--- START ---
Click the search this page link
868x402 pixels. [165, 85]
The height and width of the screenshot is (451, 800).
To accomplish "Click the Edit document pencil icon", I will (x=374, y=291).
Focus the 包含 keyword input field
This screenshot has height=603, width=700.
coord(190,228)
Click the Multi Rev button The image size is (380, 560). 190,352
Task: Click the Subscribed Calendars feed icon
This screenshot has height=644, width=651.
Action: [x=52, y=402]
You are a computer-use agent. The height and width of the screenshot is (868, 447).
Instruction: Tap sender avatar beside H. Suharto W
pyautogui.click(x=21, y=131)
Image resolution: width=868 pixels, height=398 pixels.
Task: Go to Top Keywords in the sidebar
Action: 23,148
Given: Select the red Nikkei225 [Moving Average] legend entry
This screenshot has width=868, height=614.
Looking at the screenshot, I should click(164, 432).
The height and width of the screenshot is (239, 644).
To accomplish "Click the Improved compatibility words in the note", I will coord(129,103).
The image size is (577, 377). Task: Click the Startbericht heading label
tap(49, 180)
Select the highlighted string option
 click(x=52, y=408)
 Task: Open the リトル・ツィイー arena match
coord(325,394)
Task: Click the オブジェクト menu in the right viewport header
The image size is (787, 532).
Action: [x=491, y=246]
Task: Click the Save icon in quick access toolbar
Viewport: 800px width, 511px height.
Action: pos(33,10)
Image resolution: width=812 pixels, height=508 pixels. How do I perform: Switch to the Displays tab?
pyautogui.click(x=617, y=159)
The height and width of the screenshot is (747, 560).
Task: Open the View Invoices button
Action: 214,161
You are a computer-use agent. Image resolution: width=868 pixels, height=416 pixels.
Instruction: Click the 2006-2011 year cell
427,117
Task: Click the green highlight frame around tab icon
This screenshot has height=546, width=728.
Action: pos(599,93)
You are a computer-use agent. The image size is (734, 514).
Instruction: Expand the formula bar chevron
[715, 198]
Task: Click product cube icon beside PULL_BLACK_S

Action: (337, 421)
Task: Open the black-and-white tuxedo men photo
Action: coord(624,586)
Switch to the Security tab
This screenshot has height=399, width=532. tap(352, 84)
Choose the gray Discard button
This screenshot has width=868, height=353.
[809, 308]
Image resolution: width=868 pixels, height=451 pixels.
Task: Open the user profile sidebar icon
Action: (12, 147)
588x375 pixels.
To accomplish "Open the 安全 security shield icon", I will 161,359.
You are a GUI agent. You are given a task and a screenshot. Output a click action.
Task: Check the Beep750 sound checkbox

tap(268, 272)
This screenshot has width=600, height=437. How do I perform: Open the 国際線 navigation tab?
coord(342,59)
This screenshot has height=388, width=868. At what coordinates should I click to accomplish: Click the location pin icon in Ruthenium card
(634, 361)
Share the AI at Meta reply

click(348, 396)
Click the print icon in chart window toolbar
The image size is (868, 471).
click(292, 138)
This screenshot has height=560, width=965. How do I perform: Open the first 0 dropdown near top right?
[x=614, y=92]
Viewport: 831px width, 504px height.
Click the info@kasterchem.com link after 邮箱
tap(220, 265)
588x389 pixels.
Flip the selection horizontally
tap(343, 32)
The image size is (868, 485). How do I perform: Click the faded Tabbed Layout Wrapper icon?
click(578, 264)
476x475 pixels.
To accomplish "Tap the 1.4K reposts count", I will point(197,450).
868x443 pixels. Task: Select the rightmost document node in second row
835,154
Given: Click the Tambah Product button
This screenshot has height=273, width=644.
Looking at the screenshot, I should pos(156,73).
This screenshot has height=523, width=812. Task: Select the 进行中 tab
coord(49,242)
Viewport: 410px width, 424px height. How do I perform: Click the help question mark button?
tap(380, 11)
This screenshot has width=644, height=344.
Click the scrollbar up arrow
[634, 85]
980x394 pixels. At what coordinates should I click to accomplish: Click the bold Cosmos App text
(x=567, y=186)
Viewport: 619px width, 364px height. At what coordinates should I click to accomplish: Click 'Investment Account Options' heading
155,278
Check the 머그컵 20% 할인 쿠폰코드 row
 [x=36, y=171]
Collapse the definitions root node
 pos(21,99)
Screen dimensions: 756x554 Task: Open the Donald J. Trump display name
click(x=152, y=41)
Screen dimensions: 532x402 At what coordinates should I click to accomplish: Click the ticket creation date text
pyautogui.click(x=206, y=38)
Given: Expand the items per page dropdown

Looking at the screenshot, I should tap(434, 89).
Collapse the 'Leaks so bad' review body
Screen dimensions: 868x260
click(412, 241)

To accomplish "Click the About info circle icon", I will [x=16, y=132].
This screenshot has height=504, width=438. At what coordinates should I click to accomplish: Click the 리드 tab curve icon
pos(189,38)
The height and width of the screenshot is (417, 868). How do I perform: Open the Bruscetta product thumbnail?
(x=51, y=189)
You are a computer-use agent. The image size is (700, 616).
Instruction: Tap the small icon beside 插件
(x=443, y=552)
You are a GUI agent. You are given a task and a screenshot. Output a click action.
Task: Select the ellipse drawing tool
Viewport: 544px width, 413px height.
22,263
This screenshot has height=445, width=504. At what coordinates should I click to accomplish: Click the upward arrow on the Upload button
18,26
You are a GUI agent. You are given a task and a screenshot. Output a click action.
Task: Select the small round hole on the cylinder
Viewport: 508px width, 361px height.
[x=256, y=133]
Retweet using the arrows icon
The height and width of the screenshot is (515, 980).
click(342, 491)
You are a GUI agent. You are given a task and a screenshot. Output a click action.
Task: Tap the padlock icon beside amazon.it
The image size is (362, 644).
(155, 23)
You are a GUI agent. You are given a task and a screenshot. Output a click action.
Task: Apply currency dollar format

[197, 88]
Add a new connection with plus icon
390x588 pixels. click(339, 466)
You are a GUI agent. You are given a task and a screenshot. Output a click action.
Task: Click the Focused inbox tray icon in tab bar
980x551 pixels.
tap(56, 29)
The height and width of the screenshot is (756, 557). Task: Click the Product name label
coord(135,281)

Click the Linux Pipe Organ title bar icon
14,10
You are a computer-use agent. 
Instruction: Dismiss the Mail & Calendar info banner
--- END ---
Exercise brief
The records above are to be printed out again exactly, without omission.

Answer space
Click the search this page link
868x402 pixels. [165, 85]
The height and width of the screenshot is (451, 800).
To accomplish "Click the Edit document pencil icon", I will (x=374, y=291).
Focus the 包含 keyword input field
This screenshot has height=603, width=700.
coord(190,228)
Click the Multi Rev button The image size is (380, 560). 190,352
Task: Click the Subscribed Calendars feed icon
This screenshot has height=644, width=651.
Action: [x=52, y=402]
You are a computer-use agent. The height and width of the screenshot is (868, 447).
Instruction: Tap sender avatar beside H. Suharto W
pyautogui.click(x=21, y=131)
Image resolution: width=868 pixels, height=398 pixels.
Task: Go to Top Keywords in the sidebar
Action: 23,148
Given: Select the red Nikkei225 [Moving Average] legend entry
This screenshot has width=868, height=614.
Looking at the screenshot, I should click(164, 432).
The height and width of the screenshot is (239, 644).
To accomplish "Click the Improved compatibility words in the note", I will coord(129,103).
The image size is (577, 377). Task: Click the Startbericht heading label
tap(49, 180)
Select the highlighted string option
 click(x=52, y=408)
 Task: Open the リトル・ツィイー arena match
coord(325,394)
Task: Click the オブジェクト menu in the right viewport header
The image size is (787, 532).
Action: [x=491, y=246]
Task: Click the Save icon in quick access toolbar
Viewport: 800px width, 511px height.
Action: pos(33,10)
Image resolution: width=812 pixels, height=508 pixels. How do I perform: Switch to the Displays tab?
pyautogui.click(x=617, y=159)
The height and width of the screenshot is (747, 560).
Task: Open the View Invoices button
Action: 214,161
You are a computer-use agent. Image resolution: width=868 pixels, height=416 pixels.
Instruction: Click the 2006-2011 year cell
427,117
Task: Click the green highlight frame around tab icon
This screenshot has height=546, width=728.
Action: pos(599,93)
You are a computer-use agent. The image size is (734, 514).
Instruction: Expand the formula bar chevron
[715, 198]
Task: Click product cube icon beside PULL_BLACK_S

Action: (337, 421)
Task: Open the black-and-white tuxedo men photo
Action: coord(624,586)
Switch to the Security tab
This screenshot has height=399, width=532. tap(352, 84)
Choose the gray Discard button
This screenshot has width=868, height=353.
[809, 308]
Image resolution: width=868 pixels, height=451 pixels.
Task: Open the user profile sidebar icon
Action: (12, 147)
588x375 pixels.
To accomplish "Open the 安全 security shield icon", I will 161,359.
You are a GUI agent. You are given a task and a screenshot. Output a click action.
Task: Check the Beep750 sound checkbox

tap(268, 272)
This screenshot has width=600, height=437. How do I perform: Open the 国際線 navigation tab?
coord(342,59)
This screenshot has height=388, width=868. At what coordinates should I click to accomplish: Click the location pin icon in Ruthenium card
(634, 361)
Share the AI at Meta reply

click(348, 396)
Click the print icon in chart window toolbar
The image size is (868, 471).
click(292, 138)
This screenshot has height=560, width=965. How do I perform: Open the first 0 dropdown near top right?
[x=614, y=92]
Viewport: 831px width, 504px height.
Click the info@kasterchem.com link after 邮箱
tap(220, 265)
588x389 pixels.
Flip the selection horizontally
tap(343, 32)
The image size is (868, 485). How do I perform: Click the faded Tabbed Layout Wrapper icon?
click(578, 264)
476x475 pixels.
To accomplish "Tap the 1.4K reposts count", I will point(197,450).
868x443 pixels. Task: Select the rightmost document node in second row
835,154
Given: Click the Tambah Product button
This screenshot has height=273, width=644.
Looking at the screenshot, I should pos(156,73).
This screenshot has height=523, width=812. Task: Select the 进行中 tab
coord(49,242)
Viewport: 410px width, 424px height. How do I perform: Click the help question mark button?
tap(380, 11)
This screenshot has width=644, height=344.
Click the scrollbar up arrow
[634, 85]
980x394 pixels. At what coordinates should I click to accomplish: Click the bold Cosmos App text
(x=567, y=186)
Viewport: 619px width, 364px height. At what coordinates should I click to accomplish: Click 'Investment Account Options' heading
155,278
Check the 머그컵 20% 할인 쿠폰코드 row
 [x=36, y=171]
Collapse the definitions root node
 pos(21,99)
Screen dimensions: 756x554 Task: Open the Donald J. Trump display name
click(x=152, y=41)
Screen dimensions: 532x402 At what coordinates should I click to accomplish: Click the ticket creation date text
pyautogui.click(x=206, y=38)
Given: Expand the items per page dropdown

Looking at the screenshot, I should tap(434, 89).
Collapse the 'Leaks so bad' review body
Screen dimensions: 868x260
click(412, 241)

To accomplish "Click the About info circle icon", I will [x=16, y=132].
This screenshot has height=504, width=438. At what coordinates should I click to accomplish: Click the 리드 tab curve icon
pos(189,38)
The height and width of the screenshot is (417, 868). How do I perform: Open the Bruscetta product thumbnail?
(x=51, y=189)
You are a computer-use agent. The image size is (700, 616).
Instruction: Tap the small icon beside 插件
(x=443, y=552)
You are a GUI agent. You are given a task and a screenshot. Output a click action.
Task: Select the ellipse drawing tool
Viewport: 544px width, 413px height.
22,263
This screenshot has height=445, width=504. At what coordinates should I click to accomplish: Click the upward arrow on the Upload button
18,26
You are a GUI agent. You are given a task and a screenshot. Output a click action.
Task: Select the small round hole on the cylinder
Viewport: 508px width, 361px height.
[x=256, y=133]
Retweet using the arrows icon
The height and width of the screenshot is (515, 980).
click(342, 491)
You are a GUI agent. You are given a task and a screenshot. Output a click action.
Task: Tap the padlock icon beside amazon.it
The image size is (362, 644).
(155, 23)
You are a GUI agent. You are given a task and a screenshot. Output a click action.
Task: Apply currency dollar format

[197, 88]
Add a new connection with plus icon
390x588 pixels. click(339, 466)
You are a GUI agent. You are given a task and a screenshot. Output a click action.
Task: Click the Focused inbox tray icon in tab bar
980x551 pixels.
tap(56, 29)
The height and width of the screenshot is (756, 557). Task: Click the Product name label
coord(135,281)

Click the Linux Pipe Organ title bar icon
14,10
You are a computer-use agent. 
Instruction: Dismiss the Mail & Calendar info banner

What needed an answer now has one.